### TASK TO CARRY OUT
Render every line of the records below as a Markdown table with the columns "Row" and "Line", omitting blank lines.

### DATA EXCERPTS

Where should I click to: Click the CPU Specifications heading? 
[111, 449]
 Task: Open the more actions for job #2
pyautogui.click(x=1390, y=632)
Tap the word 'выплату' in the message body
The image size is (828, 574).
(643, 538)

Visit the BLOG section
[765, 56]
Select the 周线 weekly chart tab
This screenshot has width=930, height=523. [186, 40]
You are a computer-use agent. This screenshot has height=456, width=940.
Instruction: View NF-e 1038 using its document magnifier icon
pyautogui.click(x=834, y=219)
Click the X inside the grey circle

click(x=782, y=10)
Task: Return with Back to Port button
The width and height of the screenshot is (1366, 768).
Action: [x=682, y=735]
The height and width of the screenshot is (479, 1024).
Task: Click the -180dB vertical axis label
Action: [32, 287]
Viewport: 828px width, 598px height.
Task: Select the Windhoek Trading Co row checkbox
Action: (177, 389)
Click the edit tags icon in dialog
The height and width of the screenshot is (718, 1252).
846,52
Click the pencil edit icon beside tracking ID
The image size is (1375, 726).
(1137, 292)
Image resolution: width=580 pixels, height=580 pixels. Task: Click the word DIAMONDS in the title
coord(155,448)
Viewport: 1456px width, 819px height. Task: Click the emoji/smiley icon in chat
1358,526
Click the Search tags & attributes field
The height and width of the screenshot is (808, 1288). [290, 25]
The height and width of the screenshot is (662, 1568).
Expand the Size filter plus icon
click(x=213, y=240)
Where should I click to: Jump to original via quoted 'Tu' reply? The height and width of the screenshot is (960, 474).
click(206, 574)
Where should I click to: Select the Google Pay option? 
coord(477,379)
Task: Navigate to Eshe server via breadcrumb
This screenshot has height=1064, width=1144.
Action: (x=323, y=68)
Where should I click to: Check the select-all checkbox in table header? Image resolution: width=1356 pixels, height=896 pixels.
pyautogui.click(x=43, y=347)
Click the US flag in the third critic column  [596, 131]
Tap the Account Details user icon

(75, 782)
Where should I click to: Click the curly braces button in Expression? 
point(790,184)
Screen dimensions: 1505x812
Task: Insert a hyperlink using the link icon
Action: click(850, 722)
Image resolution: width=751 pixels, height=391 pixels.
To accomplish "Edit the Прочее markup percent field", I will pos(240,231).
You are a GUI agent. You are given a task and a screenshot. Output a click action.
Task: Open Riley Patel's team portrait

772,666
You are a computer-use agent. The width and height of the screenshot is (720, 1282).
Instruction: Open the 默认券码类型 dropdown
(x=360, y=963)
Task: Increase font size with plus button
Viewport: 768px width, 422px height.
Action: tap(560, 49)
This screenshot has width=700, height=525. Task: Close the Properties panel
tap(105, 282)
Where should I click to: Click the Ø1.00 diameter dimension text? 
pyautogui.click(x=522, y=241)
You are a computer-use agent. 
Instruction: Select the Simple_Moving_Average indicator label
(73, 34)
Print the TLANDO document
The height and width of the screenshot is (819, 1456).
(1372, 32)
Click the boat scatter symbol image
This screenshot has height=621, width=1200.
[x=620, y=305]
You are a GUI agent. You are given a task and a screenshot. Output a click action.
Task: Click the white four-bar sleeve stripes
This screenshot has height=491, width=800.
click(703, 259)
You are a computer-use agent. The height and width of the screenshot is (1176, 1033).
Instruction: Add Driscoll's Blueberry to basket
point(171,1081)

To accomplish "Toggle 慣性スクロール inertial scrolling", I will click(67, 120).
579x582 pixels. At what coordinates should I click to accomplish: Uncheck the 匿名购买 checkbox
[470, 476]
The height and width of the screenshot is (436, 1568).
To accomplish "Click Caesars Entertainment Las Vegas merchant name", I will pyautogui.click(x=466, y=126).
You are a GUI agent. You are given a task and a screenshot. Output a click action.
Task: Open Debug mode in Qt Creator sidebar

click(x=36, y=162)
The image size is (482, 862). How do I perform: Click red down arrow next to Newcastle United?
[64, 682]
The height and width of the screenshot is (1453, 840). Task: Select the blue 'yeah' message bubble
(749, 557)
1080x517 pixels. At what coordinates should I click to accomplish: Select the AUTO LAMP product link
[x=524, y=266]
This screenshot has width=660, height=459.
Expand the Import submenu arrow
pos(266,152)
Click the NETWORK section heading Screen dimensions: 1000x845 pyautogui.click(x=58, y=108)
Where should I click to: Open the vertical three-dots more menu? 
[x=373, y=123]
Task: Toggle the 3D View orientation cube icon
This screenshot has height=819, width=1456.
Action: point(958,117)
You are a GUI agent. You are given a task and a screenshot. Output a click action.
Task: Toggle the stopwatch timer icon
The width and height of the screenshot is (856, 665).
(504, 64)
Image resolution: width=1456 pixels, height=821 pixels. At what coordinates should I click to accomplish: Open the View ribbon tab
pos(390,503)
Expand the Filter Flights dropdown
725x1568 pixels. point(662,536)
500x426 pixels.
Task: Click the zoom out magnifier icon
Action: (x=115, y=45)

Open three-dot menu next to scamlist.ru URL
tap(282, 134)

### FULL RESPONSE
| Row | Line |
|---|---|
| 1 | Where should I click to: Click the CPU Specifications heading?  |
| 2 | [111, 449] |
| 3 |  Task: Open the more actions for job #2 |
| 4 | pyautogui.click(x=1390, y=632) |
| 5 | Tap the word 'выплату' in the message body |
| 6 | The image size is (828, 574). |
| 7 | (643, 538) |
| 8 | Visit the BLOG section |
| 9 | [765, 56] |
| 10 | Select the 周线 weekly chart tab |
| 11 | This screenshot has width=930, height=523. [186, 40] |
| 12 | You are a computer-use agent. This screenshot has height=456, width=940. |
| 13 | Instruction: View NF-e 1038 using its document magnifier icon |
| 14 | pyautogui.click(x=834, y=219) |
| 15 | Click the X inside the grey circle |
| 16 | click(x=782, y=10) |
| 17 | Task: Return with Back to Port button |
| 18 | The width and height of the screenshot is (1366, 768). |
| 19 | Action: [x=682, y=735] |
| 20 | The height and width of the screenshot is (479, 1024). |
| 21 | Task: Click the -180dB vertical axis label |
| 22 | Action: [32, 287] |
| 23 | Viewport: 828px width, 598px height. |
| 24 | Task: Select the Windhoek Trading Co row checkbox |
| 25 | Action: (177, 389) |
| 26 | Click the edit tags icon in dialog |
| 27 | The height and width of the screenshot is (718, 1252). |
| 28 | 846,52 |
| 29 | Click the pencil edit icon beside tracking ID |
| 30 | The image size is (1375, 726). |
| 31 | (1137, 292) |
| 32 | Image resolution: width=580 pixels, height=580 pixels. Task: Click the word DIAMONDS in the title |
| 33 | coord(155,448) |
| 34 | Viewport: 1456px width, 819px height. Task: Click the emoji/smiley icon in chat |
| 35 | 1358,526 |
| 36 | Click the Search tags & attributes field |
| 37 | The height and width of the screenshot is (808, 1288). [290, 25] |
| 38 | The height and width of the screenshot is (662, 1568). |
| 39 | Expand the Size filter plus icon |
| 40 | click(x=213, y=240) |
| 41 | Where should I click to: Jump to original via quoted 'Tu' reply? The height and width of the screenshot is (960, 474). |
| 42 | click(206, 574) |
| 43 | Where should I click to: Select the Google Pay option?  |
| 44 | coord(477,379) |
| 45 | Task: Navigate to Eshe server via breadcrumb |
| 46 | This screenshot has height=1064, width=1144. |
| 47 | Action: (x=323, y=68) |
| 48 | Where should I click to: Check the select-all checkbox in table header? Image resolution: width=1356 pixels, height=896 pixels. |
| 49 | pyautogui.click(x=43, y=347) |
| 50 | Click the US flag in the third critic column  [596, 131] |
| 51 | Tap the Account Details user icon |
| 52 | (75, 782) |
| 53 | Where should I click to: Click the curly braces button in Expression?  |
| 54 | point(790,184) |
| 55 | Screen dimensions: 1505x812 |
| 56 | Task: Insert a hyperlink using the link icon |
| 57 | Action: click(850, 722) |
| 58 | Image resolution: width=751 pixels, height=391 pixels. |
| 59 | To accomplish "Edit the Прочее markup percent field", I will pos(240,231). |
| 60 | You are a GUI agent. You are given a task and a screenshot. Output a click action. |
| 61 | Task: Open Riley Patel's team portrait |
| 62 | 772,666 |
| 63 | You are a computer-use agent. The width and height of the screenshot is (720, 1282). |
| 64 | Instruction: Open the 默认券码类型 dropdown |
| 65 | (x=360, y=963) |
| 66 | Task: Increase font size with plus button |
| 67 | Viewport: 768px width, 422px height. |
| 68 | Action: tap(560, 49) |
| 69 | This screenshot has width=700, height=525. Task: Close the Properties panel |
| 70 | tap(105, 282) |
| 71 | Where should I click to: Click the Ø1.00 diameter dimension text?  |
| 72 | pyautogui.click(x=522, y=241) |
| 73 | You are a computer-use agent.  |
| 74 | Instruction: Select the Simple_Moving_Average indicator label |
| 75 | (73, 34) |
| 76 | Print the TLANDO document |
| 77 | The height and width of the screenshot is (819, 1456). |
| 78 | (1372, 32) |
| 79 | Click the boat scatter symbol image |
| 80 | This screenshot has height=621, width=1200. |
| 81 | [x=620, y=305] |
| 82 | You are a GUI agent. You are given a task and a screenshot. Output a click action. |
| 83 | Task: Click the white four-bar sleeve stripes |
| 84 | This screenshot has height=491, width=800. |
| 85 | click(703, 259) |
| 86 | You are a computer-use agent. The height and width of the screenshot is (1176, 1033). |
| 87 | Instruction: Add Driscoll's Blueberry to basket |
| 88 | point(171,1081) |
| 89 | To accomplish "Toggle 慣性スクロール inertial scrolling", I will click(67, 120). |
| 90 | 579x582 pixels. At what coordinates should I click to accomplish: Uncheck the 匿名购买 checkbox |
| 91 | [470, 476] |
| 92 | The height and width of the screenshot is (436, 1568). |
| 93 | To accomplish "Click Caesars Entertainment Las Vegas merchant name", I will pyautogui.click(x=466, y=126). |
| 94 | You are a GUI agent. You are given a task and a screenshot. Output a click action. |
| 95 | Task: Open Debug mode in Qt Creator sidebar |
| 96 | click(x=36, y=162) |
| 97 | The image size is (482, 862). How do I perform: Click red down arrow next to Newcastle United? |
| 98 | [64, 682] |
| 99 | The height and width of the screenshot is (1453, 840). Task: Select the blue 'yeah' message bubble |
| 100 | (749, 557) |
| 101 | 1080x517 pixels. At what coordinates should I click to accomplish: Select the AUTO LAMP product link |
| 102 | [x=524, y=266] |
| 103 | This screenshot has width=660, height=459. |
| 104 | Expand the Import submenu arrow |
| 105 | pos(266,152) |
| 106 | Click the NETWORK section heading Screen dimensions: 1000x845 pyautogui.click(x=58, y=108) |
| 107 | Where should I click to: Open the vertical three-dots more menu?  |
| 108 | [x=373, y=123] |
| 109 | Task: Toggle the 3D View orientation cube icon |
| 110 | This screenshot has height=819, width=1456. |
| 111 | Action: point(958,117) |
| 112 | You are a GUI agent. You are given a task and a screenshot. Output a click action. |
| 113 | Task: Toggle the stopwatch timer icon |
| 114 | The width and height of the screenshot is (856, 665). |
| 115 | (504, 64) |
| 116 | Image resolution: width=1456 pixels, height=821 pixels. At what coordinates should I click to accomplish: Open the View ribbon tab |
| 117 | pos(390,503) |
| 118 | Expand the Filter Flights dropdown |
| 119 | 725x1568 pixels. point(662,536) |
| 120 | 500x426 pixels. |
| 121 | Task: Click the zoom out magnifier icon |
| 122 | Action: (x=115, y=45) |
| 123 | Open three-dot menu next to scamlist.ru URL |
| 124 | tap(282, 134) |